(Supplied material Opens)
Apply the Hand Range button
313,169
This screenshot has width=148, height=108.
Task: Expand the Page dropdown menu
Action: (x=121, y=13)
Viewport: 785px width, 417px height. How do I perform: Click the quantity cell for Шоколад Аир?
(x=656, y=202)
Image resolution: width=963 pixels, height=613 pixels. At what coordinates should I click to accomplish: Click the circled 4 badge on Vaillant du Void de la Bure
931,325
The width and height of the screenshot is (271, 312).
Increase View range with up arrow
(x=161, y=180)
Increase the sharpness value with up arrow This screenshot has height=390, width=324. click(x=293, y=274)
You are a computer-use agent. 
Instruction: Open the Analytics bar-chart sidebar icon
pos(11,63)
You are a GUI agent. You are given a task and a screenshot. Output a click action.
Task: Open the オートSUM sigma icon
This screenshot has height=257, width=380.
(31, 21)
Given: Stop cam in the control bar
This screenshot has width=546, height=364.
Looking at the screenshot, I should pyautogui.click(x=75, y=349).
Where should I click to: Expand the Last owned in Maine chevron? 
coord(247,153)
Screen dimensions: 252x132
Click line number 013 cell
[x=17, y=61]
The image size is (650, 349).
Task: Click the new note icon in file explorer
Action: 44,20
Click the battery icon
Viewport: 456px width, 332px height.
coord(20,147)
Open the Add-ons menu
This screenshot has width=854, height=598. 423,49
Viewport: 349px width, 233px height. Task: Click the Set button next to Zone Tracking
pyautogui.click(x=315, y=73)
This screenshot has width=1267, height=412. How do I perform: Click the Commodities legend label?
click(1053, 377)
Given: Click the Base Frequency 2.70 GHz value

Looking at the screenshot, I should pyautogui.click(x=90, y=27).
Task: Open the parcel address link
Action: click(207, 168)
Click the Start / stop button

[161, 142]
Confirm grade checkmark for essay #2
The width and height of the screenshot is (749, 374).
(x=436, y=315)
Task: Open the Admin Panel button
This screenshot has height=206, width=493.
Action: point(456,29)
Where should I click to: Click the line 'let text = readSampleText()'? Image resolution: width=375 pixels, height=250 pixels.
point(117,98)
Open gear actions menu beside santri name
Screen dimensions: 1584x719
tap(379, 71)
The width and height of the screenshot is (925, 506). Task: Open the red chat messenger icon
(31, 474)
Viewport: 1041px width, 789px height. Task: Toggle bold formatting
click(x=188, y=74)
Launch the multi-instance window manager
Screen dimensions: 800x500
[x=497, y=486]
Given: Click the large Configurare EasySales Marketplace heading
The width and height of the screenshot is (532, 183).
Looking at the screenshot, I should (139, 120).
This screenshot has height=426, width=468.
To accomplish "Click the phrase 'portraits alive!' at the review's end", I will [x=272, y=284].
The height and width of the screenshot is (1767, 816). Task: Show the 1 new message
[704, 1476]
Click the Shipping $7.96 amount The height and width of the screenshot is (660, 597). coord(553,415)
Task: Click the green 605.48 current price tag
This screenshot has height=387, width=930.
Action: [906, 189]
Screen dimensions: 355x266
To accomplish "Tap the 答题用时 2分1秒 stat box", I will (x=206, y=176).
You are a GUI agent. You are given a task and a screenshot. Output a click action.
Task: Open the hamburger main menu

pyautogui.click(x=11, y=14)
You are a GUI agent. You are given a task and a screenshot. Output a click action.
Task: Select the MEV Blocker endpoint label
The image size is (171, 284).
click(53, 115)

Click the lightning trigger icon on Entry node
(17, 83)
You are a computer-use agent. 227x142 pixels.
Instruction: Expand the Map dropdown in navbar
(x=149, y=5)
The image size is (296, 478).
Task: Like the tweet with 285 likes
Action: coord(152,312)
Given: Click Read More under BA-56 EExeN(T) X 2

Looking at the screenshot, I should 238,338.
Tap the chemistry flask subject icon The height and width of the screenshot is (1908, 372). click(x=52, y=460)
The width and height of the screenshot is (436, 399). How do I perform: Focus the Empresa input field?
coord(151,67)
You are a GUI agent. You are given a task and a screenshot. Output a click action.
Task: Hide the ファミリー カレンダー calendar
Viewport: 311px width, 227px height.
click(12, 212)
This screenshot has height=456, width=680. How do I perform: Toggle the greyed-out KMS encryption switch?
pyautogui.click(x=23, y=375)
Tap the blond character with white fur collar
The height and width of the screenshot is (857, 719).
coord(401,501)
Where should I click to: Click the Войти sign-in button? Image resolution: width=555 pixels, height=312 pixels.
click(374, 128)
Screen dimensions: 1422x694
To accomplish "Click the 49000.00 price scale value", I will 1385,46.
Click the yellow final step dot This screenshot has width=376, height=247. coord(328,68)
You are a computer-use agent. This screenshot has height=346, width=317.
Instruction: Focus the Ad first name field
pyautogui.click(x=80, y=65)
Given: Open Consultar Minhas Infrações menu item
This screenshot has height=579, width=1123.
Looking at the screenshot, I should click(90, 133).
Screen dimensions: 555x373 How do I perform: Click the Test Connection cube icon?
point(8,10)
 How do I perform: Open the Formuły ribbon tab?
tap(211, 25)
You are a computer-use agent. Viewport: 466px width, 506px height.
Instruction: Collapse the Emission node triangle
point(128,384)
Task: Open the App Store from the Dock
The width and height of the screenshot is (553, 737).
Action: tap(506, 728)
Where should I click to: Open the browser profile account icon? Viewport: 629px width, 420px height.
(Supplied material Closes)
**Task:** Without omitting anything, set down all the entries above again.

**Answer:**
Apply the Hand Range button
313,169
This screenshot has width=148, height=108.
Task: Expand the Page dropdown menu
Action: (x=121, y=13)
Viewport: 785px width, 417px height. How do I perform: Click the quantity cell for Шоколад Аир?
(x=656, y=202)
Image resolution: width=963 pixels, height=613 pixels. At what coordinates should I click to accomplish: Click the circled 4 badge on Vaillant du Void de la Bure
931,325
The width and height of the screenshot is (271, 312).
Increase View range with up arrow
(x=161, y=180)
Increase the sharpness value with up arrow This screenshot has height=390, width=324. click(x=293, y=274)
You are a computer-use agent. 
Instruction: Open the Analytics bar-chart sidebar icon
pos(11,63)
You are a GUI agent. You are given a task and a screenshot. Output a click action.
Task: Open the オートSUM sigma icon
This screenshot has height=257, width=380.
(31, 21)
Given: Stop cam in the control bar
This screenshot has width=546, height=364.
Looking at the screenshot, I should pyautogui.click(x=75, y=349).
Where should I click to: Expand the Last owned in Maine chevron? 
coord(247,153)
Screen dimensions: 252x132
Click line number 013 cell
[x=17, y=61]
The image size is (650, 349).
Task: Click the new note icon in file explorer
Action: 44,20
Click the battery icon
Viewport: 456px width, 332px height.
coord(20,147)
Open the Add-ons menu
This screenshot has width=854, height=598. 423,49
Viewport: 349px width, 233px height. Task: Click the Set button next to Zone Tracking
pyautogui.click(x=315, y=73)
This screenshot has width=1267, height=412. How do I perform: Click the Commodities legend label?
click(1053, 377)
Given: Click the Base Frequency 2.70 GHz value

Looking at the screenshot, I should pyautogui.click(x=90, y=27).
Task: Open the parcel address link
Action: click(207, 168)
Click the Start / stop button

[161, 142]
Confirm grade checkmark for essay #2
The width and height of the screenshot is (749, 374).
(x=436, y=315)
Task: Open the Admin Panel button
This screenshot has height=206, width=493.
Action: point(456,29)
Where should I click to: Click the line 'let text = readSampleText()'? Image resolution: width=375 pixels, height=250 pixels.
point(117,98)
Open gear actions menu beside santri name
Screen dimensions: 1584x719
tap(379, 71)
The width and height of the screenshot is (925, 506). Task: Open the red chat messenger icon
(31, 474)
Viewport: 1041px width, 789px height. Task: Toggle bold formatting
click(x=188, y=74)
Launch the multi-instance window manager
Screen dimensions: 800x500
[x=497, y=486]
Given: Click the large Configurare EasySales Marketplace heading
The width and height of the screenshot is (532, 183).
Looking at the screenshot, I should (139, 120).
This screenshot has height=426, width=468.
To accomplish "Click the phrase 'portraits alive!' at the review's end", I will [x=272, y=284].
The height and width of the screenshot is (1767, 816). Task: Show the 1 new message
[704, 1476]
Click the Shipping $7.96 amount The height and width of the screenshot is (660, 597). coord(553,415)
Task: Click the green 605.48 current price tag
This screenshot has height=387, width=930.
Action: [906, 189]
Screen dimensions: 355x266
To accomplish "Tap the 答题用时 2分1秒 stat box", I will (x=206, y=176).
You are a GUI agent. You are given a task and a screenshot. Output a click action.
Task: Open the hamburger main menu

pyautogui.click(x=11, y=14)
You are a GUI agent. You are given a task and a screenshot. Output a click action.
Task: Select the MEV Blocker endpoint label
The image size is (171, 284).
click(53, 115)

Click the lightning trigger icon on Entry node
(17, 83)
You are a computer-use agent. 227x142 pixels.
Instruction: Expand the Map dropdown in navbar
(x=149, y=5)
The image size is (296, 478).
Task: Like the tweet with 285 likes
Action: coord(152,312)
Given: Click Read More under BA-56 EExeN(T) X 2

Looking at the screenshot, I should 238,338.
Tap the chemistry flask subject icon The height and width of the screenshot is (1908, 372). click(x=52, y=460)
The width and height of the screenshot is (436, 399). How do I perform: Focus the Empresa input field?
coord(151,67)
You are a GUI agent. You are given a task and a screenshot. Output a click action.
Task: Hide the ファミリー カレンダー calendar
Viewport: 311px width, 227px height.
click(12, 212)
This screenshot has height=456, width=680. How do I perform: Toggle the greyed-out KMS encryption switch?
pyautogui.click(x=23, y=375)
Tap the blond character with white fur collar
The height and width of the screenshot is (857, 719).
coord(401,501)
Where should I click to: Click the Войти sign-in button? Image resolution: width=555 pixels, height=312 pixels.
click(374, 128)
Screen dimensions: 1422x694
To accomplish "Click the 49000.00 price scale value", I will 1385,46.
Click the yellow final step dot This screenshot has width=376, height=247. coord(328,68)
You are a computer-use agent. This screenshot has height=346, width=317.
Instruction: Focus the Ad first name field
pyautogui.click(x=80, y=65)
Given: Open Consultar Minhas Infrações menu item
This screenshot has height=579, width=1123.
Looking at the screenshot, I should click(90, 133).
Screen dimensions: 555x373 How do I perform: Click the Test Connection cube icon?
point(8,10)
 How do I perform: Open the Formuły ribbon tab?
tap(211, 25)
You are a computer-use agent. Viewport: 466px width, 506px height.
Instruction: Collapse the Emission node triangle
point(128,384)
Task: Open the App Store from the Dock
The width and height of the screenshot is (553, 737).
Action: tap(506, 728)
Where should I click to: Open the browser profile account icon? Viewport: 629px width, 420px height.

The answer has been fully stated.